Всем вам известно, что один из законов этого удивительного народа, образованностью и мудростью которого вы, мои милетские друзья, не можете достаточно нахвалиться, объявляет кошек священными животными. Этим счастливым четвероногим, наравне со многими другими животными, воздаются божеские почести, и убийство их наказывается так же строго, как убийство человека.
Родопис, до тех пор улыбавшаяся, сделалась серьезнее, когда узнала, что изгнание Фанеса связано с его неуважением к священным животным. Она знала, скольких жертв и человеческих жизней уже стоило это суеверие египтян.

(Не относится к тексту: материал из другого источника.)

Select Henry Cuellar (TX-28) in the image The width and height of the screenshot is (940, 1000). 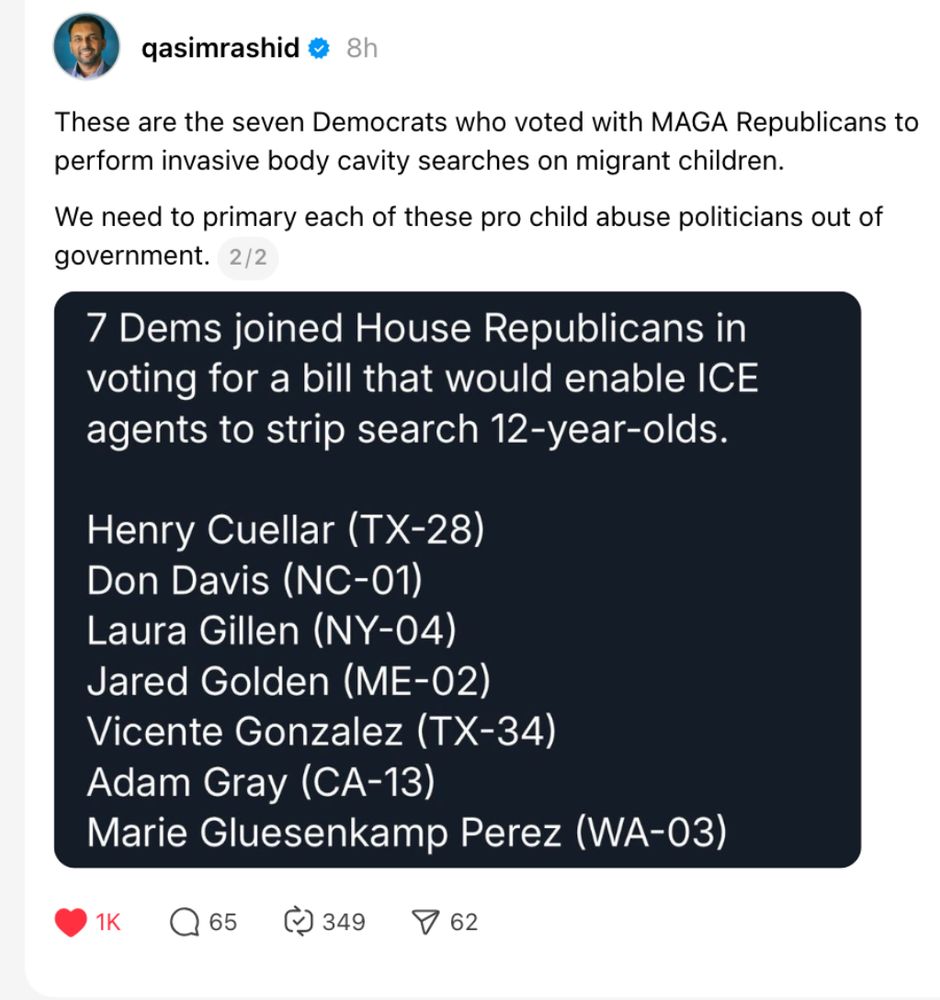point(285,530)
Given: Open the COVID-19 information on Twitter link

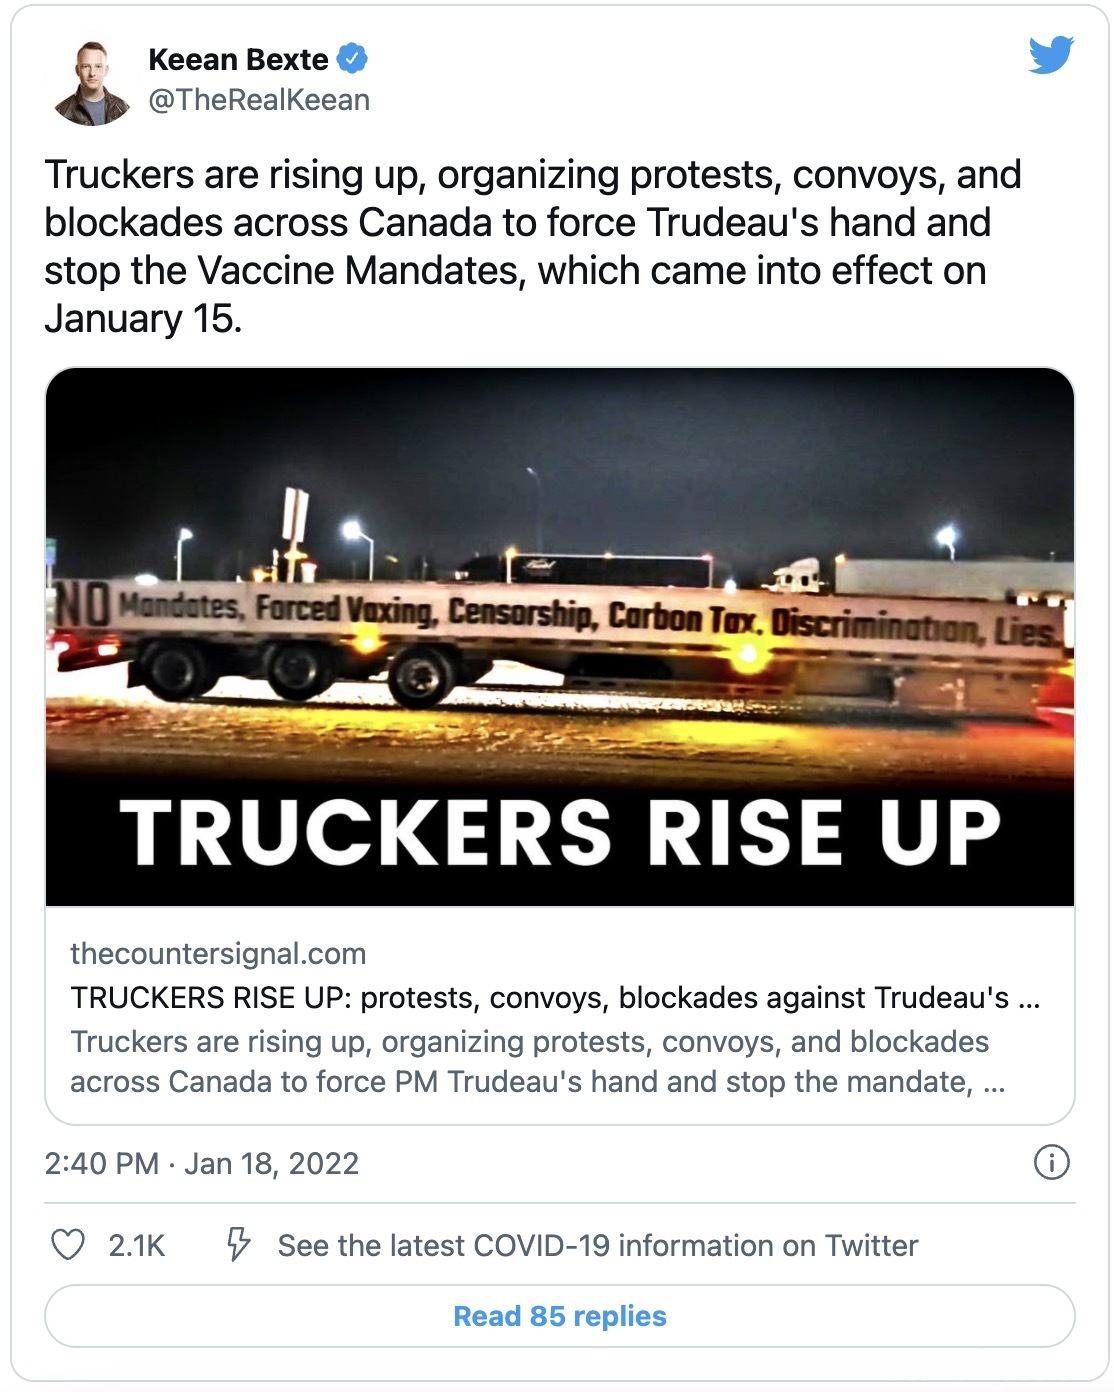Looking at the screenshot, I should 597,1246.
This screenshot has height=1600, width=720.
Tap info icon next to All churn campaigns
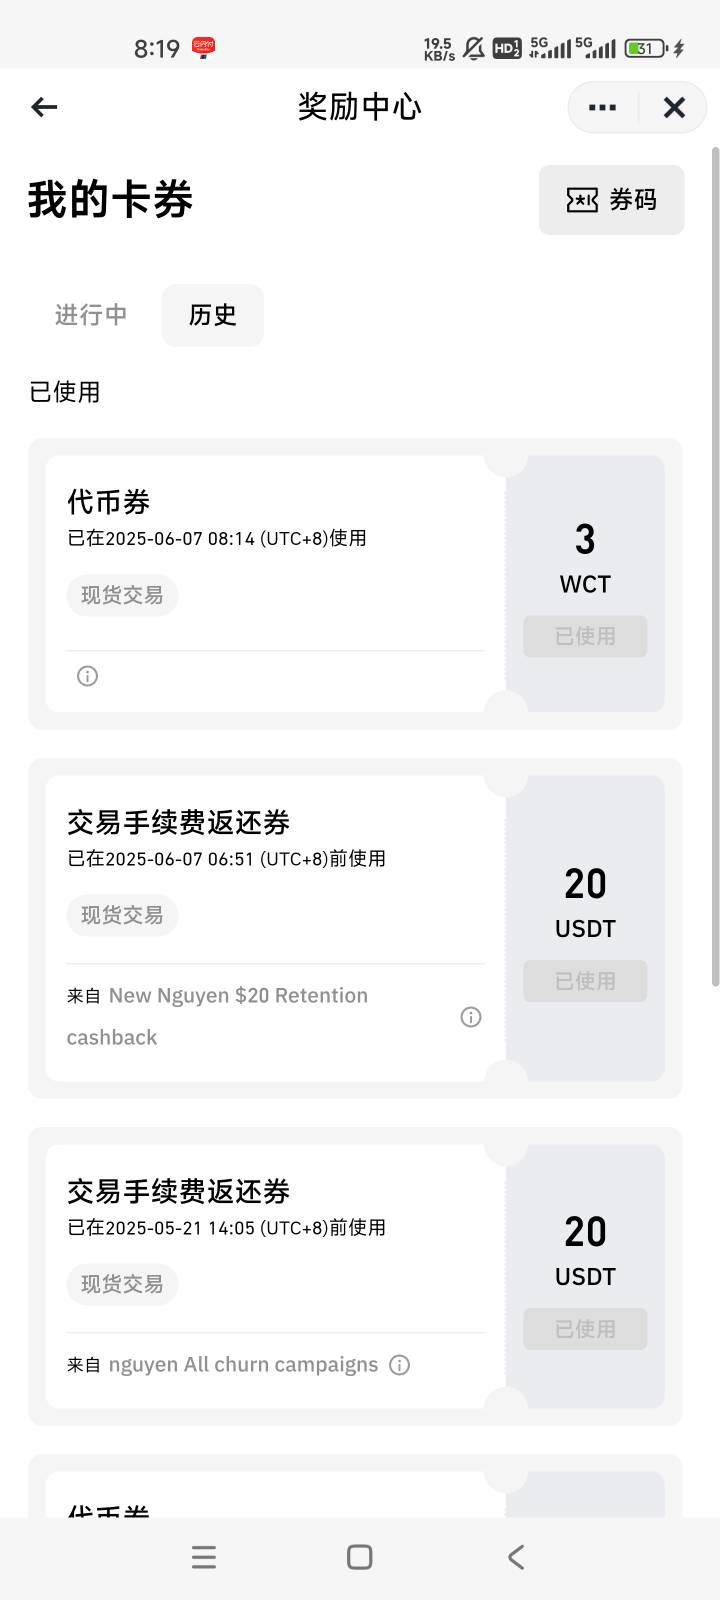400,1365
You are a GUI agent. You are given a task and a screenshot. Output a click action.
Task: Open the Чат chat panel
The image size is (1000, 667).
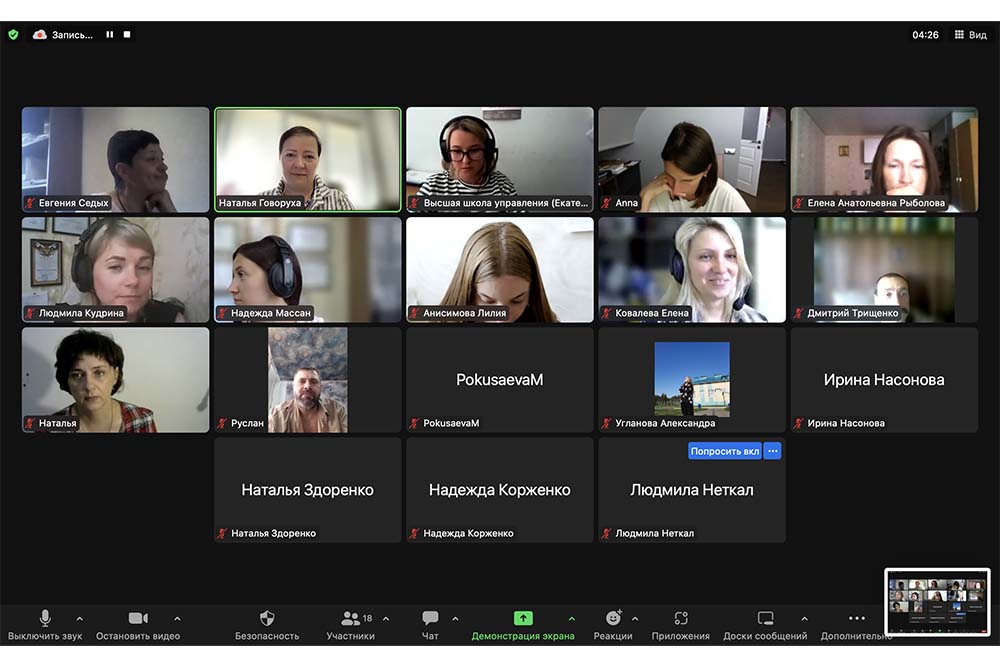[430, 619]
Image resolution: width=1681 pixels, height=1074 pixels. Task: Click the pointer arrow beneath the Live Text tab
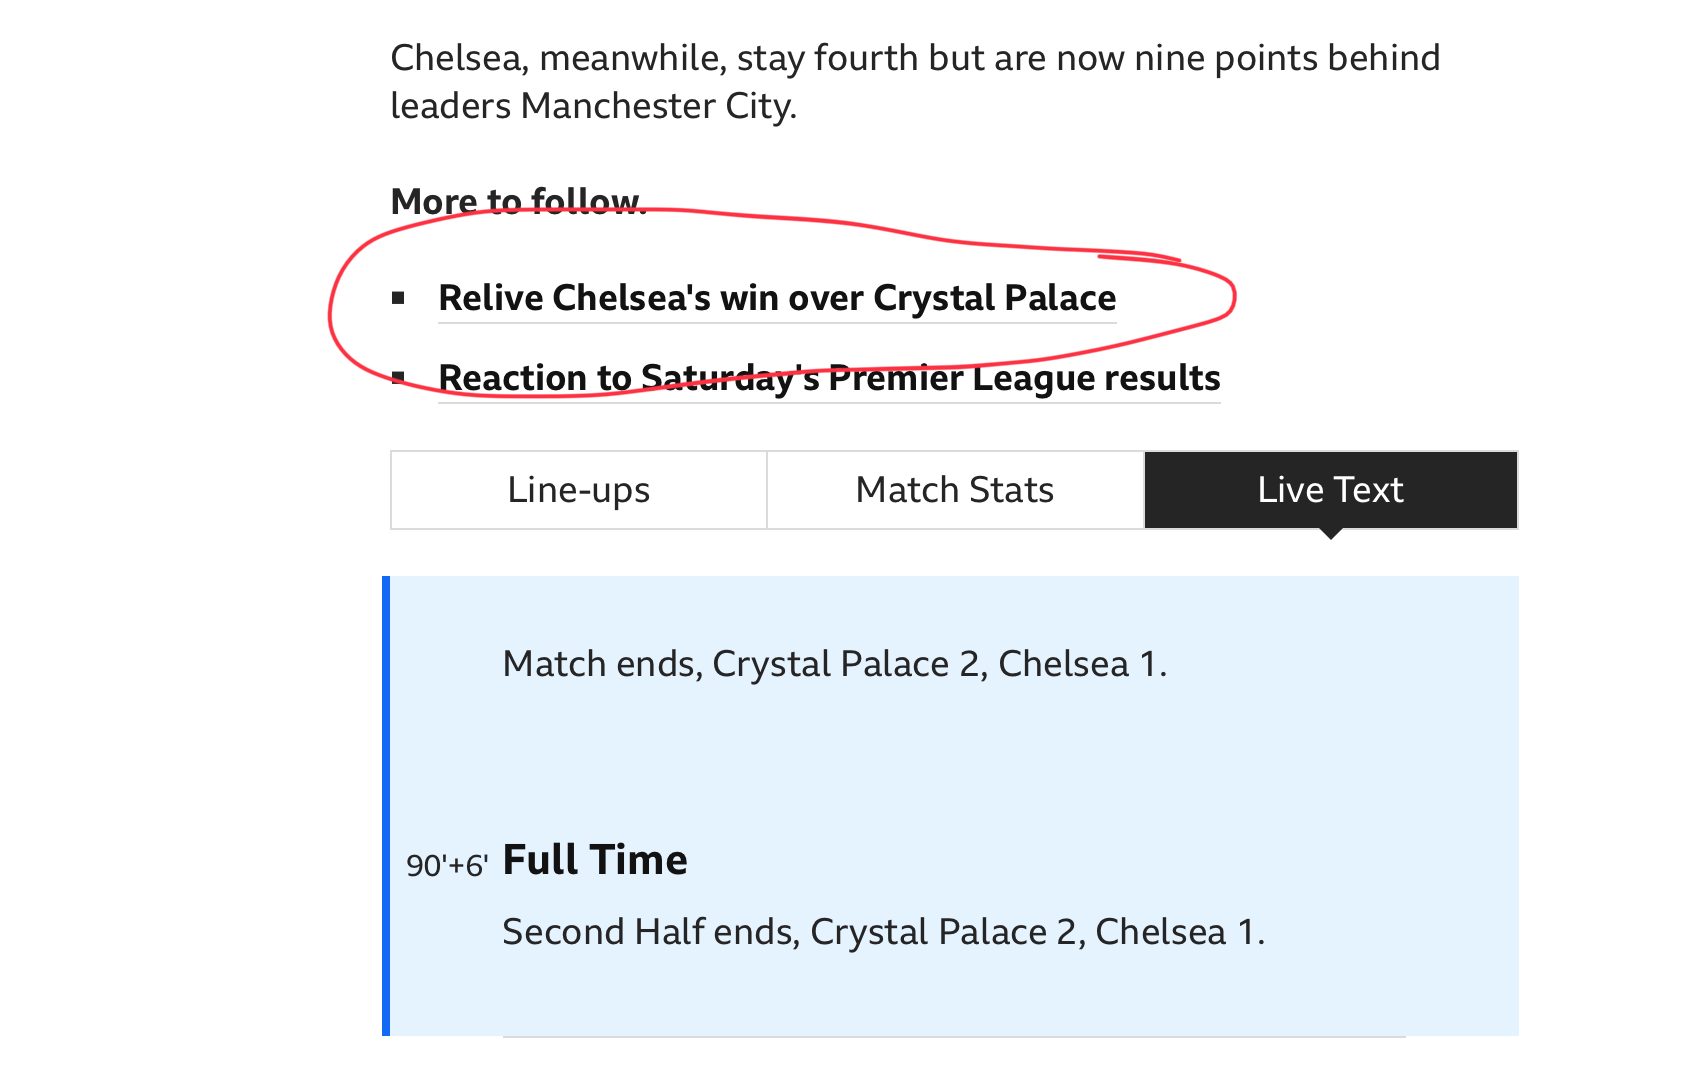coord(1330,534)
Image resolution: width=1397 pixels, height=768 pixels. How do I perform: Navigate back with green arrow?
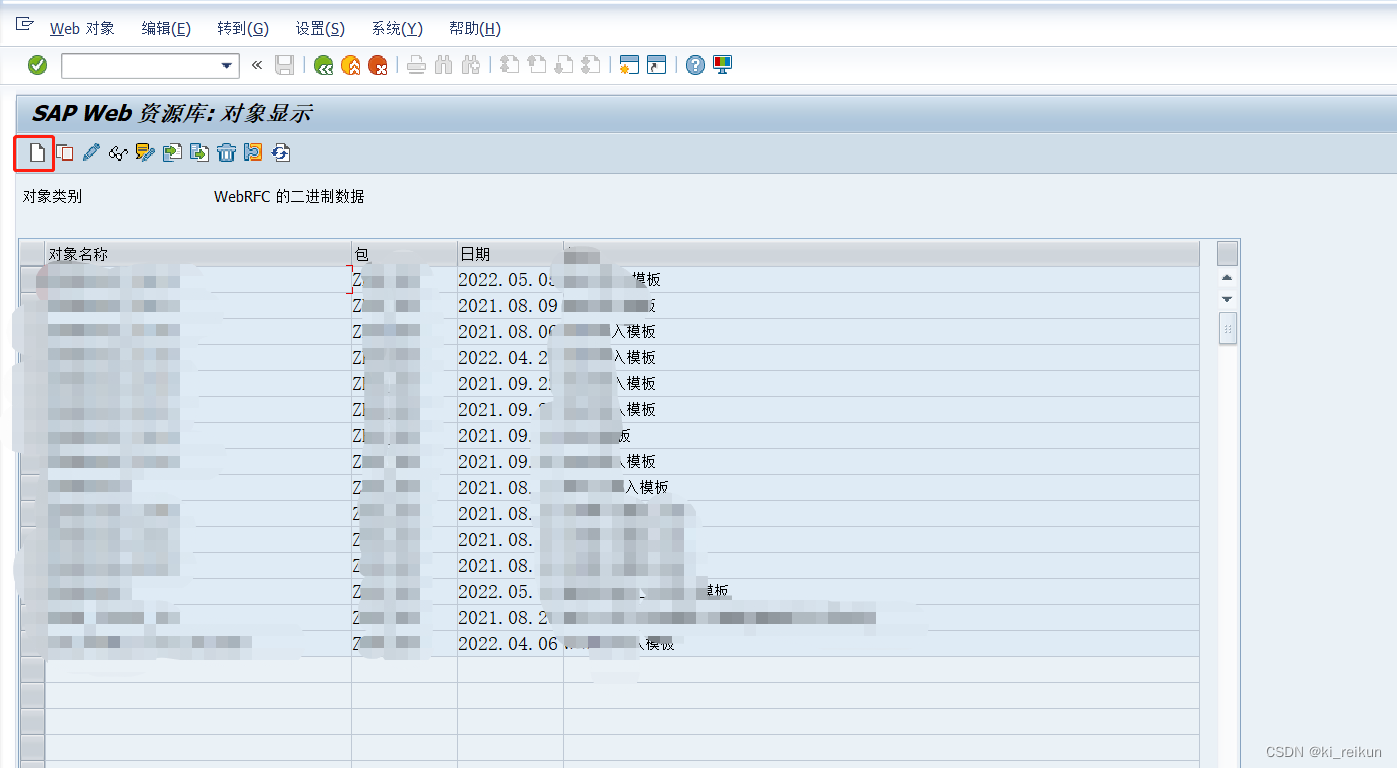pyautogui.click(x=322, y=64)
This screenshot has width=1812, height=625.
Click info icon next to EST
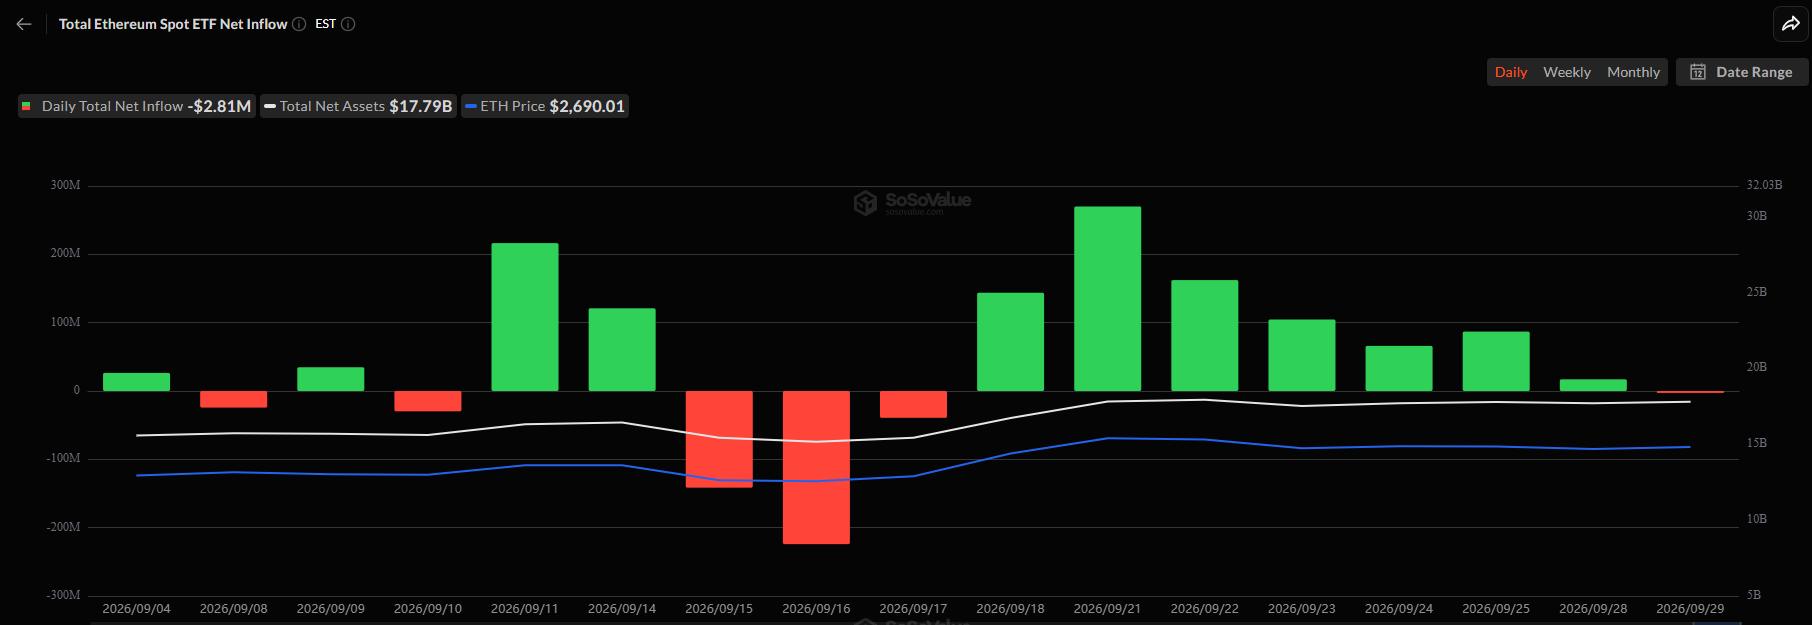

Еще незадолго перед тем сам царь Амазис не мог спасти от ярости взбешенного народа несчастного самосца, убившего кошку.
– Все шло хорошо, – продолжал рассказывать Фанес, – пока мы, два года тому назад, не уехали из Мемфиса.
Я поручил своих кошек попечению египетского дворцового прислужника и знал, что враждебные крысам животные избавят мое жилище от их нашествия, и даже начинал чувствовать некоторого рода уважение к моим спасителям.
В прошлом году Амазис заболел прежде, нежели двор успел переселиться в Мемфис, и мы остались в Саисе.
Наконец, около шести недель тому назад мы двинулись в путь, к городу пирамид. Я поселился в своей старой квартире и не нашел в ней и тени мышиного хвоста; но вместо крыс три комнаты были наполнены другой породой животных, которая была мне так же неприятна, как и ее предшественники. А именно, кошачья чета удесятерилась в течение моего двухлетнего отсутствия. Я старался изгнать несносное кошачье поколение всех возрастов и мастей; но мне это не удалось, и я каждую ночь просыпался от ужасного хора этих четвероногих – от воинственного мяуканья кошек и песен котов.